The OCAMS or the OSIRIS-REx Camera Suite will be responsible for collecting hig resolution images of the asteroid. It will map the surface of Bennu and will tell us about it’s shape, structure and a perfect site for collecting the samples. It is further divided into 3 instruments based on the type of information they acquire.
OLA on the other hand will provide us with topographical details of Bennu’s surface. OLA or OSIRIS-REx Laser Altimeter has a prime motive of creating local and global maps of the asteroid so we can know it better. It consists of a high and low energy laser which will be used to map the asteroid and to learn more about it’s gravitation and centre of mass.
The OVIRS or OSIRIS-REx Visible and IR Spectrometer is as it’s name suggests, a spectrometer. Each element has a unique spectrum and it is OVIRS job to study the spectral lines coming from Bennu to know more about its composition. This would tell us about the elements, minerals and the compounds present on the asteroid which at the end will help scientists to decide a spot from where the spacecraft will collect samples.
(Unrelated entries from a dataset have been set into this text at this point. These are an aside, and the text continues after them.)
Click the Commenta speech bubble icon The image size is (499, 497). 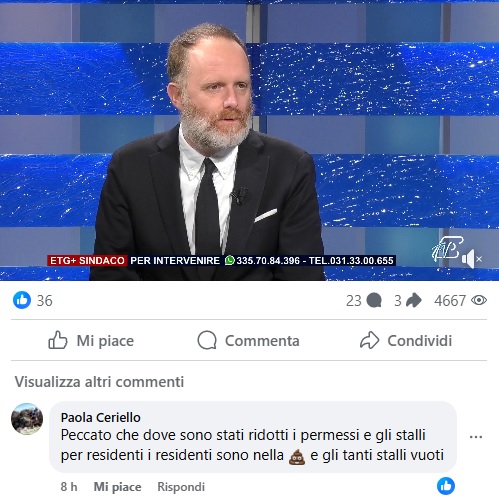click(x=207, y=340)
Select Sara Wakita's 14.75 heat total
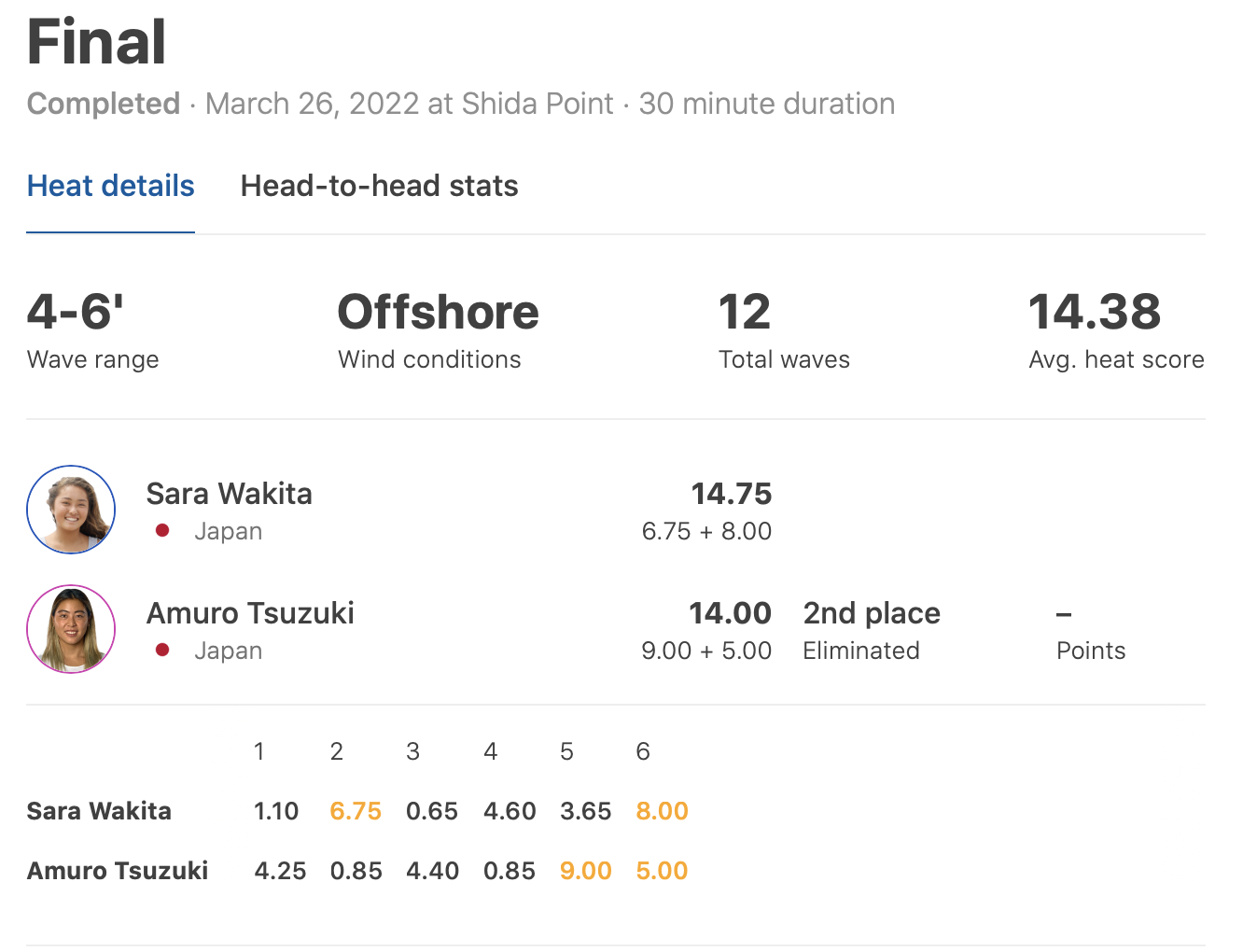 click(x=731, y=494)
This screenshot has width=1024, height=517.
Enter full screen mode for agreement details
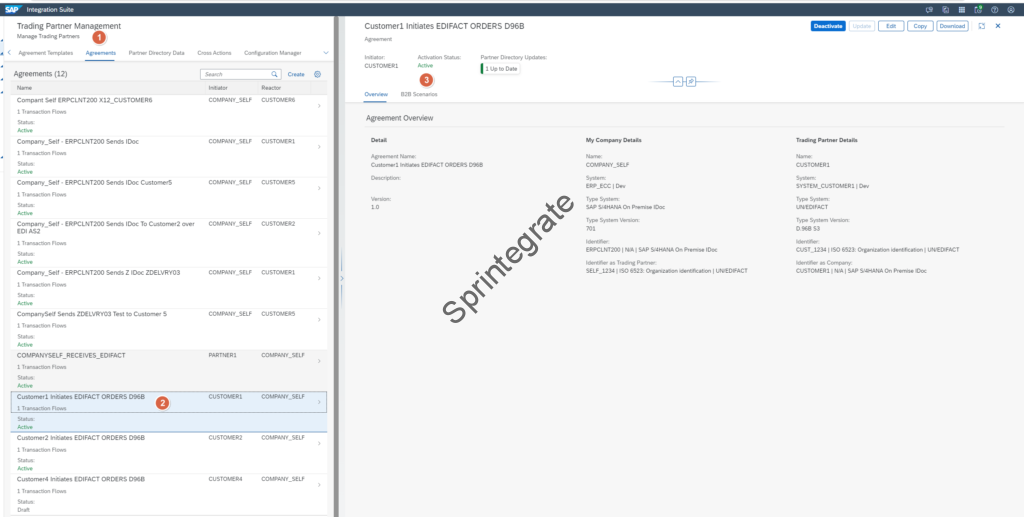(x=981, y=26)
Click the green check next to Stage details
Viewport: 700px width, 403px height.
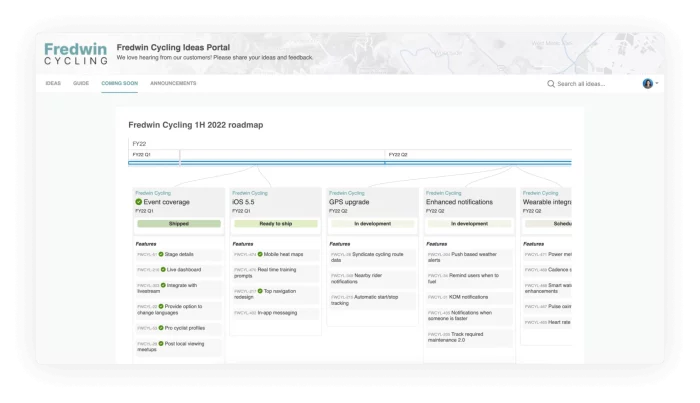coord(162,254)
REXIS or the Regolith X-ray Imaging Spectrometer will be creating a map using X-ray spectroscopy which would be stored in a way that it occupies minimum space and can be accessed when it reaches back to Earth.
OSIRIS-REx will be reaching back to Earth in 2023 after successfully completing its task. It would be collecting samples from the asteroid, then it would map the properties of elements and minerals present on it which will give us a more wide idea about the asteroid’s geography as well as topology. Interestingly, the spacecraft was named after the Greek god of underworld known as OSIRIS and the REx stands for ruler or king in latin. This name was chosen as the asteroid has a probability of hitting Earth in the near future. This mission is important as it might just save humans from extinction as knowledge is our ultimate key of survival and by obtaining more information on such asteroids, we can think of a proper method to save us from becoming dust.